Spikeout: Digital Battle Online is a 3D beat 'em up video game developed by Toshihiro Nagoshi, and released by Sega for their Model 3 Step 2.1 arcade system board in 1998. An update, Spikeout: Final Edition, was released in 1999.

A follow-up, Slashout, which was a slash 'em up set in a medieval fantasy setting, was developed and released in 2000, also for arcades. A spinoff, Spikers Battle, adding a versus fighting element, was developed and released in 2001, again for arcades.

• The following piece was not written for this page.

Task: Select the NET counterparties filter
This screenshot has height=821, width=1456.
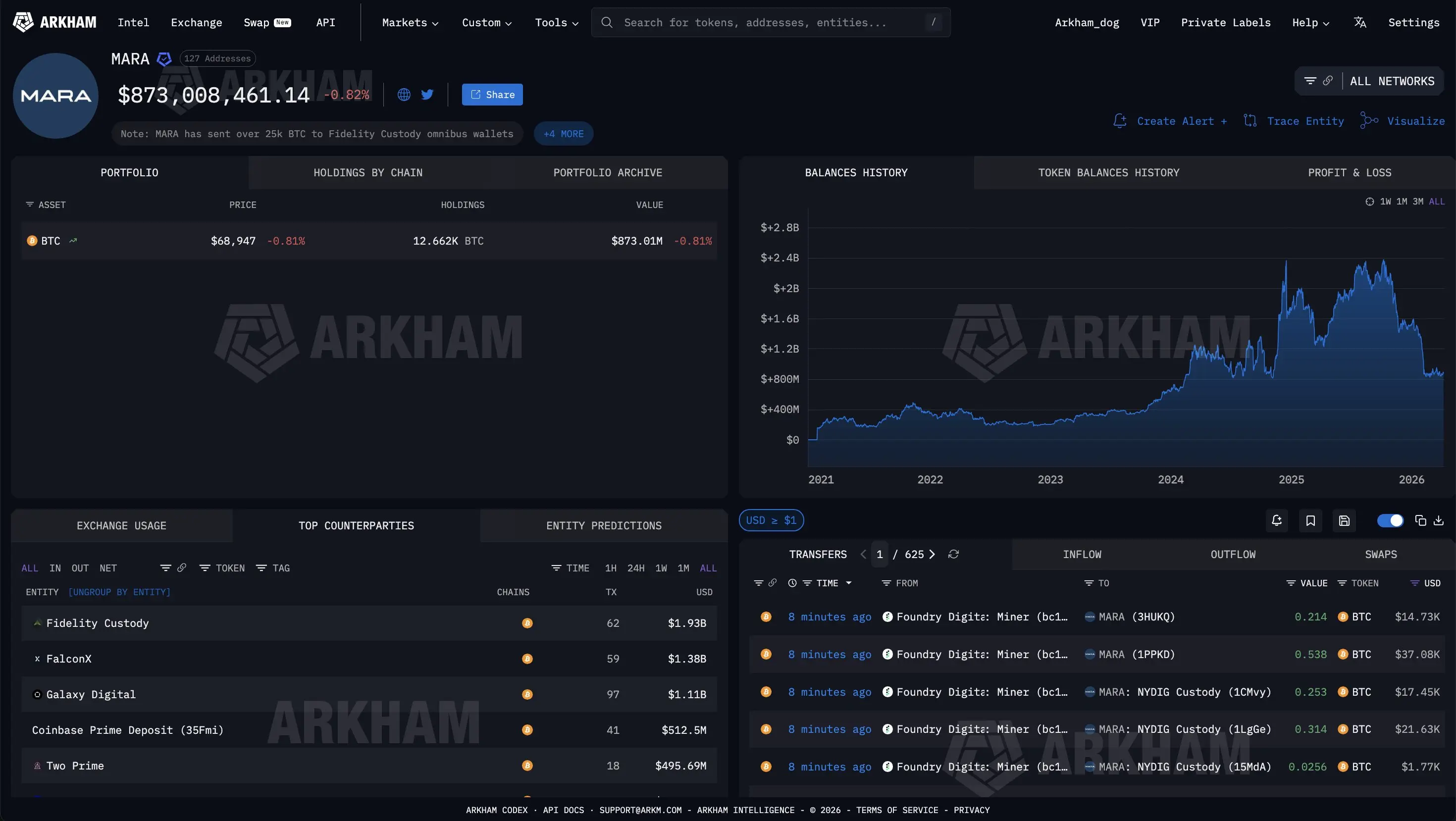Action: [108, 568]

Another follow-up, Spikeout: Battle Street, was developed by Dimps and released exclusively for the Xbox in 2005. A new port of Spikeout: Final Edition is included in the 2024 release of Like a Dragon: Infinite Wealth and 2025's Like a Dragon: Pirate Yakuza in Hawaii.

==Development==
In a 2004 interview, Toshihiro Nagoshi said a Dreamcast version was not pursued because the hardware lacked sufficient performance. When Sega announced the Xbox version, GameSpot reported that the company viewed the platform as best suited to a faithful console port.

== Reception ==
In Japan, Game Machine listed SpikeOut on their November 15, 1998 issue as being the third most-successful arcade game of the month.